Build Back Greener and the Magic Money Tree
21st Century Wire
I’m young enough to remember times before the apocalypse. I recollect the announcement of Labour leader Jeremy Corbyn’s manifesto in 2019. It was a modest manifesto focussed on education, health and social care and other social needs. It sought to address the rampant inequality in British society through investment in local services which had been gutted by decades of privatisation. By all means it was a good manifesto, as they go. It was clear in its aims, and having been constructed by experts in the respective fields, offered hope to a great many Brits. As with any policy formulation it had to be budgeted, a modest £80 billion was the cost which would surely be recouped by a growth in productivity. The play was made, Corbyn was at his zenith, having almost clinched the previous election; 2019 was seen as his last chance for premiership and he had momentum on his side.
Then word came from on high. The spin doctors and wizardly wonks at Conservative HQ had their retort crafted. It was a simple three word phrase, which when repeated over and over, became an incantation: “Magic Money Tree”. ‘Where does communist Corbyn think this money will come from?’ they asked. One can’t just conjure up money from thin air, there is no magic money tree. This painted the Labour leader as a reckless spender and the landed gentry Conservative party as fiscally trustworthy.

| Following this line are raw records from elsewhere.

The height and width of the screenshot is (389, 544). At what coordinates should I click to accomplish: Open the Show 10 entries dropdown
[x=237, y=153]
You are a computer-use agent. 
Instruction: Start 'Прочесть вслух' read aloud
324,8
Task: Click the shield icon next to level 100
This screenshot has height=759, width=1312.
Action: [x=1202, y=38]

At first, it seemed like a weak attack, the Conservatives proposed no alternative policy to address any of the problems raised. But as any mature political observer knows, facts don’t matter in politics. Through a supplicant, lenient media, through guffawing boorish sessions of parliament and through boisterous speeches at the bully pulpit, Corbyn’s case was demolished. At every juncture the spell was chanted, the mystical utopian ‘magic money tree’ was not realistic and Corbyn lost the election, and soon after he was ejected from the party at large in favour of a centrist alternative.

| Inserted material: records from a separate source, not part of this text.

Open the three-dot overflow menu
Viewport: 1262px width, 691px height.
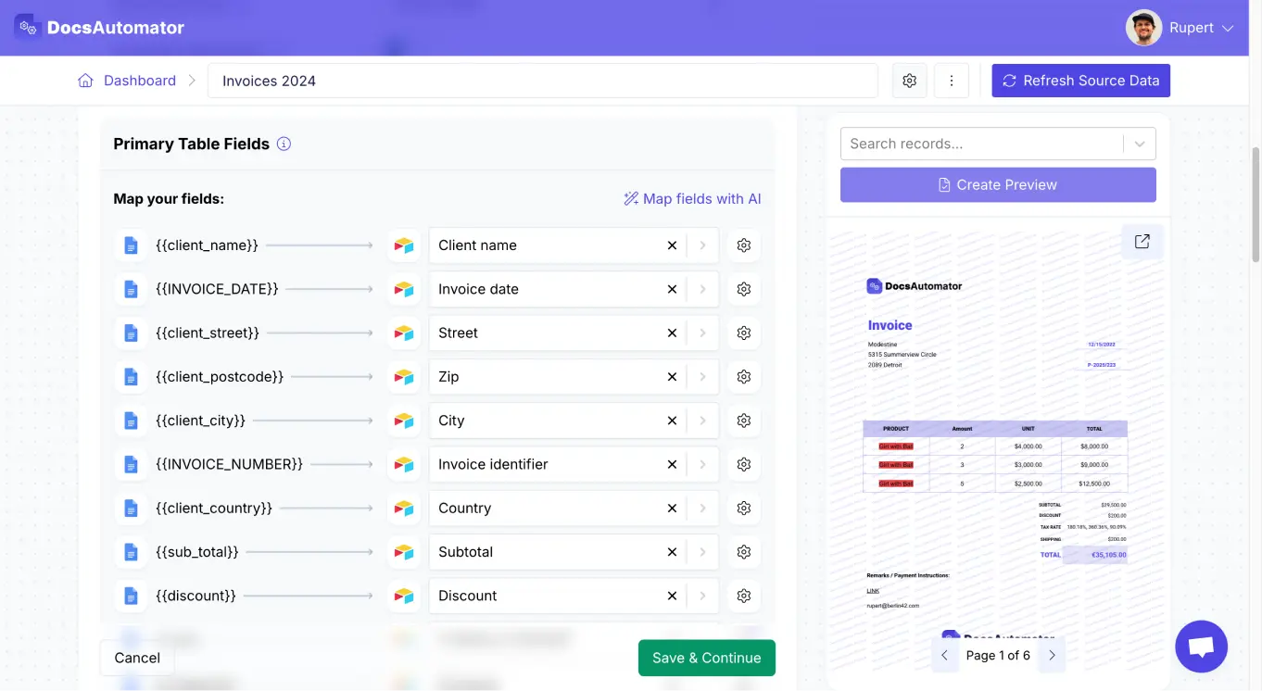pyautogui.click(x=952, y=81)
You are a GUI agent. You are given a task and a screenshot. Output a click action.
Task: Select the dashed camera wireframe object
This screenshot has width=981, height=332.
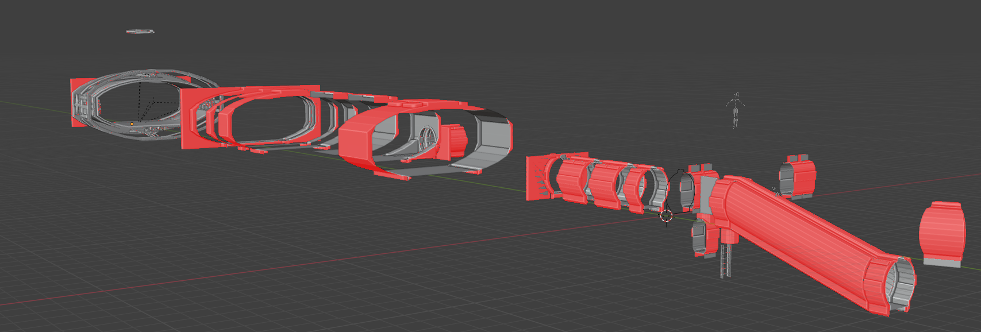click(x=151, y=104)
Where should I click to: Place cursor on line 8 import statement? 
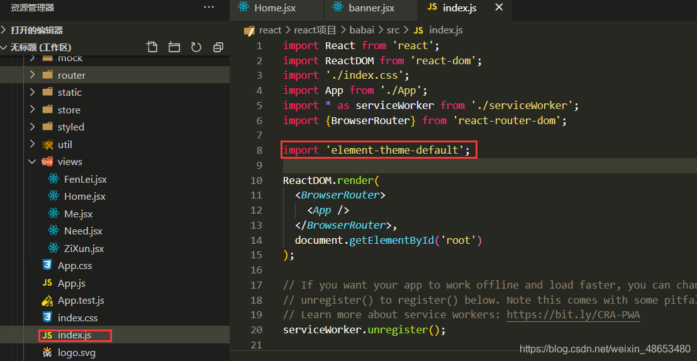(376, 150)
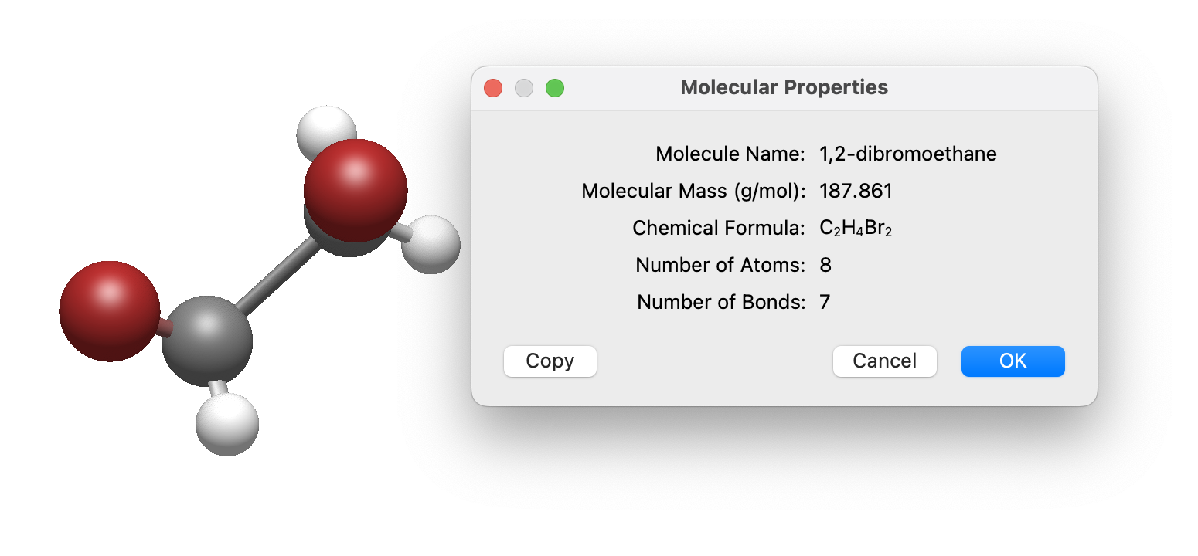Click the number of atoms value 8
Screen dimensions: 1198x556
825,265
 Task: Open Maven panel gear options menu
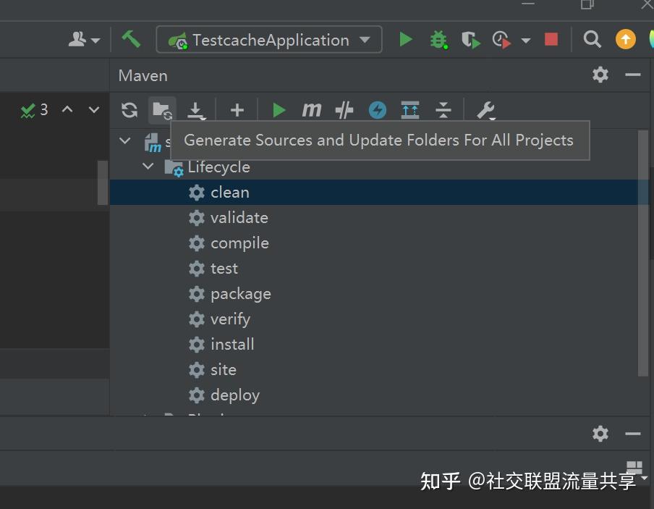coord(600,75)
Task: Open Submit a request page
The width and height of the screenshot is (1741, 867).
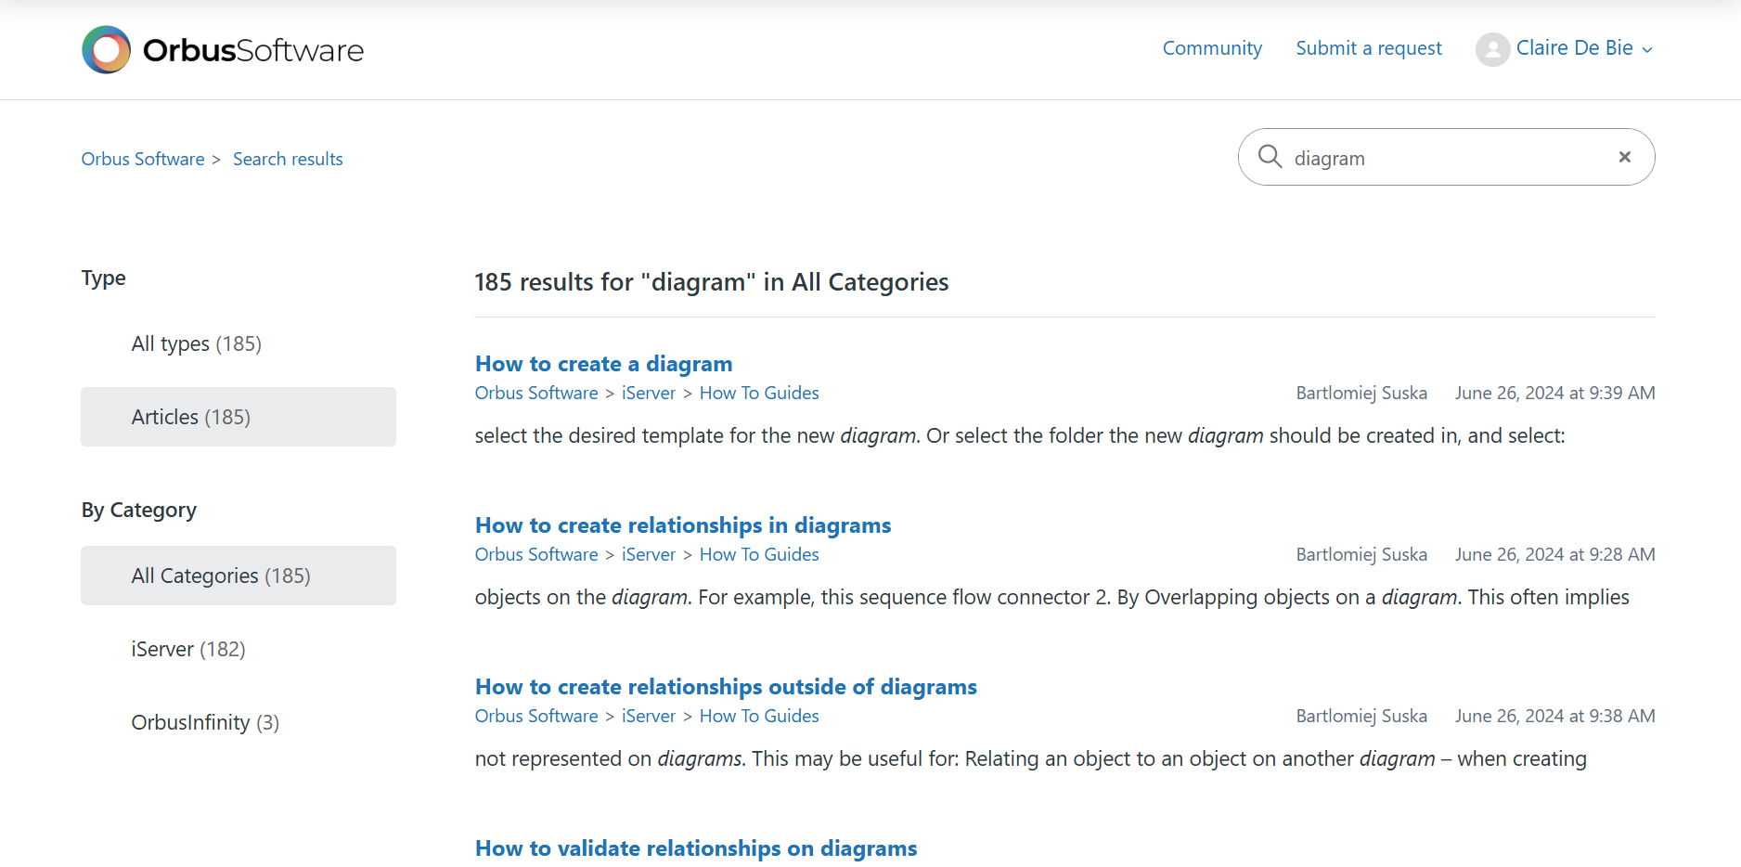Action: click(1368, 48)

The successful Conservative campaign preyed on the uninformed electorate. Most voters don’t comprehend the intricacies of government finance, as I’m sure many experts don’t. The implication of the argument was that all government spending must come from taxation, thus any increase of expenditure would mean a concurrent increase in taxation – with ‘more tax’ being the worst electoral move a politician can make. However, it is not the case that all government spending comes from taxation.
A large chunk of the spending power of most governments comes from their ability to create debt. They can ask a central bank to issue more currency and create debts. This covers the shortfall in spending. I argue that it also allows for a huge and ineffective bureaucracy to spring up around this easy money. When a government can literally print money, and issue loans backed by no gold or asset, they have access to the proverbial magic money tree. Interestingly, this swindle goes by the acronym “MMT,” which stands for Modern Monetary Theory, which bears a striking resemblance to the Magic Money Tree. Make no mistake: there are though real world consequences to MMT. One of which has become startlingly apparent in 2022: inflation. When the money supply is expanded to feed parasitic banks, to pay off their gambling debts and to pay off huge corrupt contracts to politicians friends, it devalues the currency. Whilst the UK government on paper spent £1 trillion on who knows what in 2021, its financial hound dog, the Bank of England, undertook a huge program of quantitative easing – money printing. They effectively created £900 billion, out of thin air – these central bank creatures do not even need sunlight or water, as a tree would, to achieve their magic. I use these maleficent words to describe them as the true cost of their quantitative easing is inflation that today means poor mothers can’t afford to feed their children, elderly face a winter without heating: a death sentence for many. Once again the power brokers are able to play magic tricks behind closed doors at the real life cost of the vulnerable in society.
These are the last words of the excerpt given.